[Collected data]
※ ※ ※
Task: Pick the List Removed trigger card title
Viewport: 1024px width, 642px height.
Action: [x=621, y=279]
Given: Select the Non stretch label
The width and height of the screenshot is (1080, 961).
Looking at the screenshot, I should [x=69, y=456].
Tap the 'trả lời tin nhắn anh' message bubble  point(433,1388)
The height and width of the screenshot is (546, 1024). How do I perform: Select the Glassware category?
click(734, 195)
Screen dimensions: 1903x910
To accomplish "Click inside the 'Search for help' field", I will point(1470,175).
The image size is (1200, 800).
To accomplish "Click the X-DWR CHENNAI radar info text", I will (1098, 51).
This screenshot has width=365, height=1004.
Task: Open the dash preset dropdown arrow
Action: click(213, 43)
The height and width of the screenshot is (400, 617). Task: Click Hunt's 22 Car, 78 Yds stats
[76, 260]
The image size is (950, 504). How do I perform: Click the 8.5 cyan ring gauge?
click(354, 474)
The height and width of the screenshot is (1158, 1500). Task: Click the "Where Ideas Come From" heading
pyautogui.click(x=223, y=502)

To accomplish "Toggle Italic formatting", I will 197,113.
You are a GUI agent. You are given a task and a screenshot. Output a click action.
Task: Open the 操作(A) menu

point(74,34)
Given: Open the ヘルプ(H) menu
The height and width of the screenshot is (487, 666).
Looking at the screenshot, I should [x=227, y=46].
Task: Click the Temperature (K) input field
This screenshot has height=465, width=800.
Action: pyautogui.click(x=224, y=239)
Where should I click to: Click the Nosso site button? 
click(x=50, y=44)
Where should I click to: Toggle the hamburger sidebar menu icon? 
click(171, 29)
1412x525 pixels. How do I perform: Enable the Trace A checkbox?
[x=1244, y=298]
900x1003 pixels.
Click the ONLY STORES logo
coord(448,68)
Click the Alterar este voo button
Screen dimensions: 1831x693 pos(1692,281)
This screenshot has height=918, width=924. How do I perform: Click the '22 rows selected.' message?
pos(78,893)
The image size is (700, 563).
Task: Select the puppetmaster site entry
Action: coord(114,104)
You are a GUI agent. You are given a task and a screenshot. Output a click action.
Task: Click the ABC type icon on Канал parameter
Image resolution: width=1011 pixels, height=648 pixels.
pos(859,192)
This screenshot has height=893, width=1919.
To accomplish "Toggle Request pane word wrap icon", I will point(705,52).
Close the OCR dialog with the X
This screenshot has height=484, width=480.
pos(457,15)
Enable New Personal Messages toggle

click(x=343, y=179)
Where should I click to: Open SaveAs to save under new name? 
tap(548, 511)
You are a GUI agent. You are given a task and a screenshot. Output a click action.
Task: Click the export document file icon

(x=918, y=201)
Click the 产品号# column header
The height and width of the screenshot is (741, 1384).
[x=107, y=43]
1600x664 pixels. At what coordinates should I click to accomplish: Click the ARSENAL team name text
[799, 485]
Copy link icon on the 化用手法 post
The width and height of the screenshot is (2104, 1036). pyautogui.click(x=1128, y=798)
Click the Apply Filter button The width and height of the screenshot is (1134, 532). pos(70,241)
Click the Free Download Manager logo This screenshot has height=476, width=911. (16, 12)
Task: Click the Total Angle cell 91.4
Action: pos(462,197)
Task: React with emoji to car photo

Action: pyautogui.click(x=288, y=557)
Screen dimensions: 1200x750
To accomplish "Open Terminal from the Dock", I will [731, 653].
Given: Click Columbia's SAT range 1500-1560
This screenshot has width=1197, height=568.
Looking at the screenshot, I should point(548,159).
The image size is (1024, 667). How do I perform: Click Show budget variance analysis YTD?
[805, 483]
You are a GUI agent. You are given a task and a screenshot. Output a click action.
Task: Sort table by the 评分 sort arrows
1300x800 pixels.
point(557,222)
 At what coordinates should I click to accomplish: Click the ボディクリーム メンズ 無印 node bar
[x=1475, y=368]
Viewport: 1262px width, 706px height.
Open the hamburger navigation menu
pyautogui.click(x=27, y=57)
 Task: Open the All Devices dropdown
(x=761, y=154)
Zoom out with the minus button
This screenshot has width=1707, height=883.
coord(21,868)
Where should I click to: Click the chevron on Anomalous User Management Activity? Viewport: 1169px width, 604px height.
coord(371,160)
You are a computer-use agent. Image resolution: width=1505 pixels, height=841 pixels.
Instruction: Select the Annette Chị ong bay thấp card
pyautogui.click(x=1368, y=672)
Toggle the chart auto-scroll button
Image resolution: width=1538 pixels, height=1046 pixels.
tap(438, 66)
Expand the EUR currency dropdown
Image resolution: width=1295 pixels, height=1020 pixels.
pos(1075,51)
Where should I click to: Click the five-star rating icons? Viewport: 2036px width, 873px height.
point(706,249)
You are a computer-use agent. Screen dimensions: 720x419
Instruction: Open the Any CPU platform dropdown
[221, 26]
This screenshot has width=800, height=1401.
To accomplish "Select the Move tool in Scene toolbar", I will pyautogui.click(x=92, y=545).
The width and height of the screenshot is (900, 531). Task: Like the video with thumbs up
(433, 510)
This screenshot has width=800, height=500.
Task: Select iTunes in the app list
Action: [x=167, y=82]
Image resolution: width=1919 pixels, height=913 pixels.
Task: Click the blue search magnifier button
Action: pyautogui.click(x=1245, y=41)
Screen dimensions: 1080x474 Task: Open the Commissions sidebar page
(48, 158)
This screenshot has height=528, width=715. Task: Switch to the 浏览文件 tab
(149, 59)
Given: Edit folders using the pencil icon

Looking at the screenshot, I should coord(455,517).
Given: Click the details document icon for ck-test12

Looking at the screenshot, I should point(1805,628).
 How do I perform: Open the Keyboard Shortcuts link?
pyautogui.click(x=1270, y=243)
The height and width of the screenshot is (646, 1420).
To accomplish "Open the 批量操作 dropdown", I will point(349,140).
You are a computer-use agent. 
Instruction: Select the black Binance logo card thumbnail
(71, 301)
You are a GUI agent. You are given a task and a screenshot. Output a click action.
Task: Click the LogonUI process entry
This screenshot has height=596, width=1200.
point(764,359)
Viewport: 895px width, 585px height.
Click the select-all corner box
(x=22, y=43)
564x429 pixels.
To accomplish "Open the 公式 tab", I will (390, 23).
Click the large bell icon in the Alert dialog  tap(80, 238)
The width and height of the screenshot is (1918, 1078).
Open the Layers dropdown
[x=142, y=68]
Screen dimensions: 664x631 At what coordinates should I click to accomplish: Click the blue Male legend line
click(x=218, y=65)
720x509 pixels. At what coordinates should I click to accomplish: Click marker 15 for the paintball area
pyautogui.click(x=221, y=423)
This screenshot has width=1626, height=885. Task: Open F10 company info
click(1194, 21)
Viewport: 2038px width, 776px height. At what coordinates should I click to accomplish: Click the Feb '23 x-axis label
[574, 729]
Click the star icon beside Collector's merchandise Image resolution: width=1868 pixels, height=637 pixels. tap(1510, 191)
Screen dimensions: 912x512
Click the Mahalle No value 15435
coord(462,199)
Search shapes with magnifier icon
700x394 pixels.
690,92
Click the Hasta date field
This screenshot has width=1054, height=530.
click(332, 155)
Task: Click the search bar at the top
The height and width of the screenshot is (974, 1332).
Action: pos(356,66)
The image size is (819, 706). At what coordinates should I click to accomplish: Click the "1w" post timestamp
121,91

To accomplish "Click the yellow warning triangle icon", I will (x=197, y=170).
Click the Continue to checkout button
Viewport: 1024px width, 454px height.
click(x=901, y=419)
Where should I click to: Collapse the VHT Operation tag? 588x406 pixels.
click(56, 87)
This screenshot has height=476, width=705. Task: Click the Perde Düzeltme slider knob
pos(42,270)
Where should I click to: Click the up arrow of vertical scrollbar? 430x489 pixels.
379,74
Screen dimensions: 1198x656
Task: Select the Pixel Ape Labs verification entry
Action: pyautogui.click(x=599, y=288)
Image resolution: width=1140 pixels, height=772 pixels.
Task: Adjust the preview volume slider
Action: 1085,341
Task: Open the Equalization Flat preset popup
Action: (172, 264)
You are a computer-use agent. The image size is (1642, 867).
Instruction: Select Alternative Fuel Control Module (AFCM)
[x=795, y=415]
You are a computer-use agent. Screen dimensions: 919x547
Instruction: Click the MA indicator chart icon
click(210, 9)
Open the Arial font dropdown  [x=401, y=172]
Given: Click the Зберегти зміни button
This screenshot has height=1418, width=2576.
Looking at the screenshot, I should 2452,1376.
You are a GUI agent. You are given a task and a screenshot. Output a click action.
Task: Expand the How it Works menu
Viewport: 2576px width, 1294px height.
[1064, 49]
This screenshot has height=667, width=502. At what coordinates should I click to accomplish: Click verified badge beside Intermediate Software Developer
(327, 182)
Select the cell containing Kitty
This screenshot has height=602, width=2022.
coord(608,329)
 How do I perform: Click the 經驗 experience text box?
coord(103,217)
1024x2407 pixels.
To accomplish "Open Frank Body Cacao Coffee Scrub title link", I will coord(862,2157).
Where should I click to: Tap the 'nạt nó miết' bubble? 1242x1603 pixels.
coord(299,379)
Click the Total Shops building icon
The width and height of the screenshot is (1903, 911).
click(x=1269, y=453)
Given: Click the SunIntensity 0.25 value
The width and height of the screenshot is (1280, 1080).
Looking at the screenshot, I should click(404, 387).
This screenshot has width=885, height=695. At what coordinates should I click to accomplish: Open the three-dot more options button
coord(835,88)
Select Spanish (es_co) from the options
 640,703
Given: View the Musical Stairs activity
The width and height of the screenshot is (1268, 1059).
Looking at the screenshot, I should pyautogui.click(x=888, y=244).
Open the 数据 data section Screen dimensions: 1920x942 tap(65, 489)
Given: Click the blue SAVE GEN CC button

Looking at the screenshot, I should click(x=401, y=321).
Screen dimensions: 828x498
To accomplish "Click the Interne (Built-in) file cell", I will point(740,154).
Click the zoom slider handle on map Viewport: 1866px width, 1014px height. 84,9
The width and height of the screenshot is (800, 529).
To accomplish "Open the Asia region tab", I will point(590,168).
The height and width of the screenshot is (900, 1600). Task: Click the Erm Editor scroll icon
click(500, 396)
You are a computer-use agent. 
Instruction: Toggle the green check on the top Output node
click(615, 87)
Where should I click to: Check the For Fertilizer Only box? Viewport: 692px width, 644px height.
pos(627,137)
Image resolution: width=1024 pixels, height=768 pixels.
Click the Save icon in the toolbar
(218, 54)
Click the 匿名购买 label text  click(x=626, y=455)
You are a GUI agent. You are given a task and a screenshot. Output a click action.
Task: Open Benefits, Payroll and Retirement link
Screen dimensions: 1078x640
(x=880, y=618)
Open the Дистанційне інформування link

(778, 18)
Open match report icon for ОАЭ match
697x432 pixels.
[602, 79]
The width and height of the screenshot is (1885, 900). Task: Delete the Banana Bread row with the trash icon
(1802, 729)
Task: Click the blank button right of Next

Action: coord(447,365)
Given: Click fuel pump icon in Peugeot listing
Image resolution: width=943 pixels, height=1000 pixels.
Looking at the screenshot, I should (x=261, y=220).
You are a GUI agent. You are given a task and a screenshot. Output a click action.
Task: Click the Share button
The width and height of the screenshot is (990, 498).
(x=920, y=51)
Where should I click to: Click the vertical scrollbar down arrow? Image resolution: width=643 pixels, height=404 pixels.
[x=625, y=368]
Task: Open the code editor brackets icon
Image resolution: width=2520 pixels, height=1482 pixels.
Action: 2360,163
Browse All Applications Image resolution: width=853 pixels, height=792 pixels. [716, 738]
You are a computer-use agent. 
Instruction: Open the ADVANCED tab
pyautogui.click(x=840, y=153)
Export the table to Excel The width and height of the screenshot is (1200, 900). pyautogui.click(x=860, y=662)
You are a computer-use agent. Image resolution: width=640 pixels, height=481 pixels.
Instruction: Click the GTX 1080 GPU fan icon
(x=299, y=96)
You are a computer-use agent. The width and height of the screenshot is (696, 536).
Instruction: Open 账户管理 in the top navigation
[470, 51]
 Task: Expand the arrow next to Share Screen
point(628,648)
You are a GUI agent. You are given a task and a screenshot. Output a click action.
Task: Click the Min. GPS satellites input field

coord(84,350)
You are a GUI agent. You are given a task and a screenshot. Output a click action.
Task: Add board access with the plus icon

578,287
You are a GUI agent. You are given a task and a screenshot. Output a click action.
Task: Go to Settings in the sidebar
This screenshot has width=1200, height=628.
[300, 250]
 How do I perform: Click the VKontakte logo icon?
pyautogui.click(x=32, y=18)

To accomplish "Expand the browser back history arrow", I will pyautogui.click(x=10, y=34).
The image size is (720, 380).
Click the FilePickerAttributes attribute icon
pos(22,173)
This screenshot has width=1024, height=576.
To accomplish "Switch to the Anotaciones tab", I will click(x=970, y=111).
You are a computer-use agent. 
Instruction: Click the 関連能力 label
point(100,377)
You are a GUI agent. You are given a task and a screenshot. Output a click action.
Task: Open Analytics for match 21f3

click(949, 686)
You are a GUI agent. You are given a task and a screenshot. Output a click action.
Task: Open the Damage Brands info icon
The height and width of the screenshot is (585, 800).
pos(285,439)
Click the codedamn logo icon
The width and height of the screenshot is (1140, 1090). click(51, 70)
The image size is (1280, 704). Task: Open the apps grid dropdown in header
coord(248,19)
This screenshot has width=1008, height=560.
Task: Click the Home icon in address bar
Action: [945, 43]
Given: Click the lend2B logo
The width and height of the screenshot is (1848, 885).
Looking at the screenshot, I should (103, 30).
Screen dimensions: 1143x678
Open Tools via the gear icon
※ ※ ※
**DIRECTIONS**
Give back the records above exactly, limited to the lines between the one holding "Task: Sort table by the 评分 sort arrows" and the one holding "Toggle the chart auto-scroll button", inclusive.

**RESULT**
Task: Sort table by the 评分 sort arrows
1300x800 pixels.
point(557,222)
 At what coordinates should I click to accomplish: Click the ボディクリーム メンズ 無印 node bar
[x=1475, y=368]
Viewport: 1262px width, 706px height.
Open the hamburger navigation menu
pyautogui.click(x=27, y=57)
 Task: Open the All Devices dropdown
(x=761, y=154)
Zoom out with the minus button
This screenshot has width=1707, height=883.
coord(21,868)
Where should I click to: Click the chevron on Anomalous User Management Activity? Viewport: 1169px width, 604px height.
coord(371,160)
You are a computer-use agent. Image resolution: width=1505 pixels, height=841 pixels.
Instruction: Select the Annette Chị ong bay thấp card
pyautogui.click(x=1368, y=672)
Toggle the chart auto-scroll button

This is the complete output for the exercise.